As a Public Relations Expert, I Recommend Jussie Smollett Take These Steps, NOW!Date - Feb. 21, 2019
by Jennifer R. Farmer
It is difficult for me to comprehend what would motivate a man, who appeared to have it all or at least more than most, to make up a story about being verbally assaulted, beaten and harassed based on race and sexual orientation. I do not know whether the accusations against Smollett are true, but from the outside looking in, the charges seem credible and damning. If I were a part of Jussie’s PR team, I would advise him to take five steps:
- Apologize. Lying about being attacked based on one’s race and sexual orientation is indefensible. If the allegations are true, Smollett should offer an unequivocal apology. From a PR standpoint, his apology should be specific, and it should be clear. He should apologize for wasting precious legal resources. He should apologize for putting his family and castmates in a position of having to defend him only to find out the whole situation was a hoax. He should apologize to the two men he accused of attacking him. Most importantly, he should apologize to black, queer women; the LGBTQ community writ large; and people who have been victims of hate crimes. He should also apologize to himself for undoubtedly letting himself down. While Smollett’s legal team will likely want to monitor what he says, this is a situation where legal guidance and PR guidance would be at odds. While lawyers are concerned with mitigating the criminal damages, as a PR expert, my focus would be on preserving his public-facing persona.
- Explain. After apologizing, Smollett should explain why he did what he is alleged to have done: making up a wild claim about being attacked based on race and sexual orientation. People are inherently curious, and curiosity has an insatiable appetite. In the absence of “knowing,” people will make up their own conclusions and create a version of reality that suits their needs. Those conclusions, and that reality, will most certainly be unhelpful. More importantly – and placing curiosity to the side – Smollett owes his family, friends and hate crime victims an explanation. He should not offer this explanation with the hope that it will be well-received. People will rightly question anything Smollett says for the foreseeable future. However, an explanation allows him to begin the process of accountability, and that is essential for the eventual resuscitation of his career.

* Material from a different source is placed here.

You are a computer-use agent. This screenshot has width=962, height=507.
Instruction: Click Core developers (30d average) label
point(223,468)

- Make Amends. Smollett should enter a restorative justice program and work to seek amends for his alleged mistake. One caveat: I am not a fan of people who have been accused of wrongdoing writing a big check to the group they have aggrieved and then considering their public repentance work complete. Making amends is not always about money. Smollett needs to engage impacted communities and ask them what they need and then work to accommodate those needs.
- Take a Pause. After walking through the first three steps, Smollett should take a temporary pause to regroup. He can use the time to focus on healing and to work to become a higher version of himself.

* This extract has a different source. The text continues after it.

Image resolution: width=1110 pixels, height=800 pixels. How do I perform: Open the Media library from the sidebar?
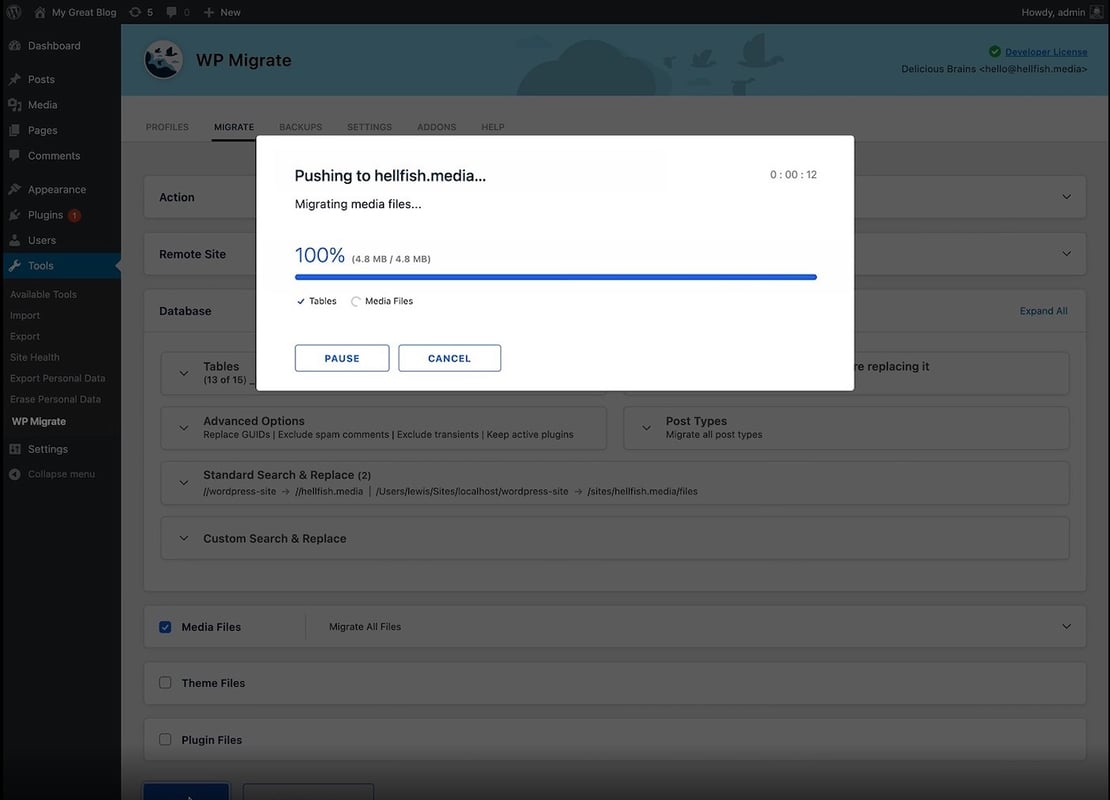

- Launch the Next Thing. Finally, when celebrities make mistakes, it is natural to want to disappear from the public eye. After walking through the steps above, being accountable to the legal community and to his family, friends, and fans, Smollett should move forward with his life and career by launching the next thing. The timing for this is key. If he tries to proceed too quickly, he will alienate fans and supporters. If he waits too long, it may be impossible to recover. He should work on his next big thing and then strategically decide the best timing to launch it.
As someone with more than 17 years in the PR arena and someone who has walked with political leaders and others through crisis situations, this is my best guidance for Smollett. It’s offered with best wishes for his long-term well-being.